Correva ancora, ma senza contatto con la terra, corpo, movimenti, respiro, fatica vanificati. Poi, mentre ancora correva, in posti nuovi o irriconoscibili dalla sua vista svanita, la mente riprese a funzionargli. Ma i pensieri venivano dal di  fuori, lo colpivano in fronte come ciottoli scagliati da una fionda. "Sono vivo. Fulvia. Sono solo. Fulvia, a momenti mi ammazzi!"
Non finiva di correre. La terra saliva sensibilmente ma a lui sembrava di correre in piano, un piano asciutto, elastico, invitante. Poi d'improvviso gli si parò dinnanzi una borgata. Mugolando Milton la scartò, l'aggirò sempre correndo a più non posso. Ma come l'ebbe sorpassata, improvvisamente tagliò a sinistra e l'aggirò di ritorno. Aveva bisogno di veder gente e d'esser visto, per convincersi che era vivo, non uno spirito che aliava nell'aria in attesa di incappare nelle reti degli angeli. Sempre a quel ritmo di corsa riguadagnò l'imbocco del borgo e l'attraversò nel mezzo. C'erano ragazzini che uscivano dalla scuola e al rimbombo di quel galoppo sul selciato si fermarono sugli scalini, fissi alla svolta. Irruppe Milton, come un cavallo, gli occhi tutti bianchi, la bocca spalancata e schiumosa, a ogni batter di piede saettava nel fango dai fianchi.
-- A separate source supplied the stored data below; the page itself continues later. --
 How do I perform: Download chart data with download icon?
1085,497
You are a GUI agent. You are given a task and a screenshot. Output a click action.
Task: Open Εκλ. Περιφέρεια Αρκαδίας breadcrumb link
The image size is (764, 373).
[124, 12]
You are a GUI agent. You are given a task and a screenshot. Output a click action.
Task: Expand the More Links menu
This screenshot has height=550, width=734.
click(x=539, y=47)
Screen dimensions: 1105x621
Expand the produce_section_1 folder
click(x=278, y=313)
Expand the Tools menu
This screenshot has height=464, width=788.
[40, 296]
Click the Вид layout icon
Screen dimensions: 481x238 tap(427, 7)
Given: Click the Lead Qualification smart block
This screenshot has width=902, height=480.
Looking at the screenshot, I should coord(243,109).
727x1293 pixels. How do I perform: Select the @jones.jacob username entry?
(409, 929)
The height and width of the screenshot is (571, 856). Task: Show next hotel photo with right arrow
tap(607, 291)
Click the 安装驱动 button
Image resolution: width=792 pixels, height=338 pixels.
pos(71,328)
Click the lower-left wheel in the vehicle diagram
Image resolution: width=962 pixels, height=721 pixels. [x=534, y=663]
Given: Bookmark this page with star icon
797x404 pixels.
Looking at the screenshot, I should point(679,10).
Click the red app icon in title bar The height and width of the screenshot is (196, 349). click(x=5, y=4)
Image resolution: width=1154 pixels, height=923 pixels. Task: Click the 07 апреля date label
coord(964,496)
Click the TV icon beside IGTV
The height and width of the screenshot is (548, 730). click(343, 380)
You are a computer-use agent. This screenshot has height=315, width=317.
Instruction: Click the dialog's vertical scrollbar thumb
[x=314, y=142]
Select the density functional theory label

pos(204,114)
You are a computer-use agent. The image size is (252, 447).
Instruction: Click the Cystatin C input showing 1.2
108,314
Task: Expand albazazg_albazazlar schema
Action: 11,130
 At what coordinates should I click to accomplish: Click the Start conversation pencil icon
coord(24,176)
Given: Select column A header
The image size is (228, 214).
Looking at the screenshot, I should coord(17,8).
Scoppiò un grido adulto, forse della maestra alla finestra, ma lui era già lontano, presso l'ultima casa, al margine della campagna che ondava.
Correva, con gli occhi sgranati, vedendo pochissimo della terra e nulla del cielo. Era perfettamente conscio della solitudine, del silenzio, della pace, ma ancora correva, facilmente, irresistibilmente. Poi gli si parò davanti un bosco e Milton vi puntò dritto. Come entrò sotto gli alberi, questi parvero serrare e far muro e a un metro da quel muro crollò."